Badger Trust
- Predecessor: The National Federation of Badger Groups
- Formation: 1986
- Type: Registered Charity
- Chief Executive: Nigel Palmer
- Chair: Rosie Wood
- Website: badgertrust.org.uk

= Badger Trust =

British animal welfare charity

 Badger Trust, formerly the National Federation of Badger Groups (NFBG), is an animal welfare charity operating in England and Wales. It represents around fifty local badger groups dedicated to the conservation and protection of the European badger. It states that it is the leading voice for badgers and that its charitable aim is to promote and enhance the welfare, conservation and protection of badgers, their setts and their habitats.

Badger Trust campaigns against badger culling in the United Kingdom. It does this through a variety of methods including reports, presentations and local activity. It has also filed legal challenges in the High Court against planned badger culls, challenging a planned cull in Wales in 2010. Badger Trust won a halt to the Welsh cull. There has never been a badger cull in Wales as a result, which means England is the only home nation to cull badgers - Scotland, Wales and Northern Ireland do not. Badger Trust has taken the UK government to international court under the Berne Convention on the Conservation of European Wildlife and Natural Habitats on animal welfare grounds and the threat of local extinction of badgers due to the high culling rate. The case is ongoing. To date, (up to January 2024), 230,000 badgers have been culled, representing around half of the badger population. In 2024 Badger Trust produced a comprehensive report on bovineTB, with input from Professor David Macdonald, outlining the lack of evidence that badgers were a primary cause.
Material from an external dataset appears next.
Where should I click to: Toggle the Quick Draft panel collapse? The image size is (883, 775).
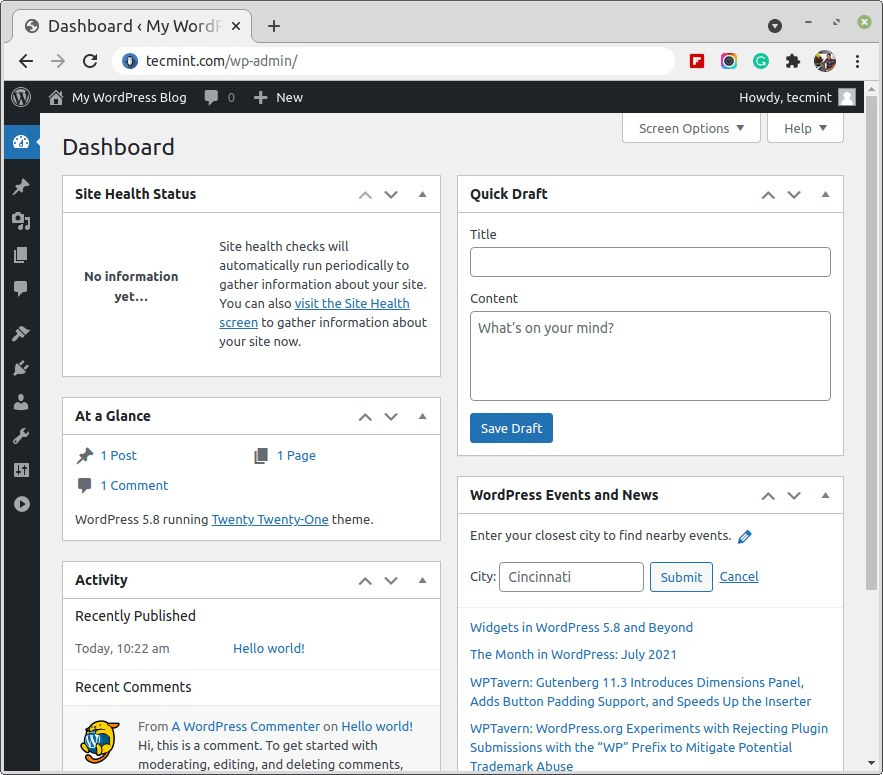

The group has issued reports about illegal snaring and hunting of badgers in Britain. Badger Trust sees campaigning around crimes against badgers as a key area of focus and has called for increased sentences to five years, in line with crimes against domestic animals.

In August 2024 Badger Trust launched a legal case against Natural England, an organisation led by Tony Juniper, for going against its own scientific advice and licensing a badger cull in the summer of 2024 aiming to kill around 30,000 more badgers.

Badger Trust is carrying out a national survey of badger numbers, in light of the drop in population due to badger culling, "State of the Badger" Report. Trials started in 2024 in Somerset, Lancashire and Hampshire, with a planned roll out throughout England and Wales.

Local Badger Groups are the direct action side of the Badger Trust. There are around 50 local voluntary Badger Groups in England, Wales and Northern Ireland. In Scotland a similar role to Badger Trust is played by Scottish Badgers.